Exercise:
Copy out every line holding the string "label" from the records below.

+ + + + + + +

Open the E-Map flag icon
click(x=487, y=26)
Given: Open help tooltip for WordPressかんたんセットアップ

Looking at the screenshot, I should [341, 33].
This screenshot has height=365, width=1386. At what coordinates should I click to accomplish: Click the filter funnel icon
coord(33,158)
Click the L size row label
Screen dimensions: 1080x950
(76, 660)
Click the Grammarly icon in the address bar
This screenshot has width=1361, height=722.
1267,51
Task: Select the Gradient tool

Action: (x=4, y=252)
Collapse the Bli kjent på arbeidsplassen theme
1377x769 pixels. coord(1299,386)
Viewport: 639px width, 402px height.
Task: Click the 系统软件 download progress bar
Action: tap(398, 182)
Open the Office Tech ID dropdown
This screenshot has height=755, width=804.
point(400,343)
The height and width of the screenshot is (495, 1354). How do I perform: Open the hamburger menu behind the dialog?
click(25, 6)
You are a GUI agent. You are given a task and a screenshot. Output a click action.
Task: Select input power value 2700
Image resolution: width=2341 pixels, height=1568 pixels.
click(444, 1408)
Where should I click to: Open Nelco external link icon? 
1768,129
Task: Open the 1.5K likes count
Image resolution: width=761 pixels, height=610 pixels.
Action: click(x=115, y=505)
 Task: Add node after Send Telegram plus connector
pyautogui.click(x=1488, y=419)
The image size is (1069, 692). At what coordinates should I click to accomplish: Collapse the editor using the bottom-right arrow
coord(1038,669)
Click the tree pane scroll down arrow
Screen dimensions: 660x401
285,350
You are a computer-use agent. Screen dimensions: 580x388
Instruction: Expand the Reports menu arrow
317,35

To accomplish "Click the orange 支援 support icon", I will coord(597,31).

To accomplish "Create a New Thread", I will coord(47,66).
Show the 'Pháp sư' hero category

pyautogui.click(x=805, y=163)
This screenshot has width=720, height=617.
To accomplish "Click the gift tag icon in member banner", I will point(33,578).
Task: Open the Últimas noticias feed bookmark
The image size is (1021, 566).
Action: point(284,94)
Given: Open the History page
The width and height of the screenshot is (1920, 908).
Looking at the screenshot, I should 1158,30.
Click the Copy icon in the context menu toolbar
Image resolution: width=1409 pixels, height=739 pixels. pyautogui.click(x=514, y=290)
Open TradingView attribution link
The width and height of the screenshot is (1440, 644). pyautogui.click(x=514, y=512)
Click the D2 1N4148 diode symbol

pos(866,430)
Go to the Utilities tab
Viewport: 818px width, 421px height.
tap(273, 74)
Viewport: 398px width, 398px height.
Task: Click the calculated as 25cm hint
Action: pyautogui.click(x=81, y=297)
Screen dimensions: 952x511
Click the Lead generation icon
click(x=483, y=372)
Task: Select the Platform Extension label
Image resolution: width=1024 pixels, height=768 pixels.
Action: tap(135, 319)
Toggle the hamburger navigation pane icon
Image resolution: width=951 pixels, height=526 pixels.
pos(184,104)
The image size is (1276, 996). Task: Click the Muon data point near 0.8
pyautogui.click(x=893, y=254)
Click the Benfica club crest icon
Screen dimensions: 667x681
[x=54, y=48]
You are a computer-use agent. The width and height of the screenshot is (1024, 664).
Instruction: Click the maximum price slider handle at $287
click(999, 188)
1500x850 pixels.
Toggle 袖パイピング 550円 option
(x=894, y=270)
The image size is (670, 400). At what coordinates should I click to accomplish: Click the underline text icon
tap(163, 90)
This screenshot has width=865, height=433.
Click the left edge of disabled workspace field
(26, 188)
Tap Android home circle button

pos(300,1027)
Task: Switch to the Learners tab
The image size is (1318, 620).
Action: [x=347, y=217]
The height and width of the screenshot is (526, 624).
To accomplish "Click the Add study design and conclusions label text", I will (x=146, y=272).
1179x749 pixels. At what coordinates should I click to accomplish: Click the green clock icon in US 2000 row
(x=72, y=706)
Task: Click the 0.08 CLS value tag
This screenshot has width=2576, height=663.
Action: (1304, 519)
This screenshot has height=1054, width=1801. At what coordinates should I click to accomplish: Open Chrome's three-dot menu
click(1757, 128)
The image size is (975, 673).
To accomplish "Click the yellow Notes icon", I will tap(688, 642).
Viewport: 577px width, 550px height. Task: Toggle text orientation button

+ + + + + + +

Task response:
Click the L size row label
Task: Select the Platform Extension label
To accomplish "Click the Add study design and conclusions label text", I will (x=146, y=272).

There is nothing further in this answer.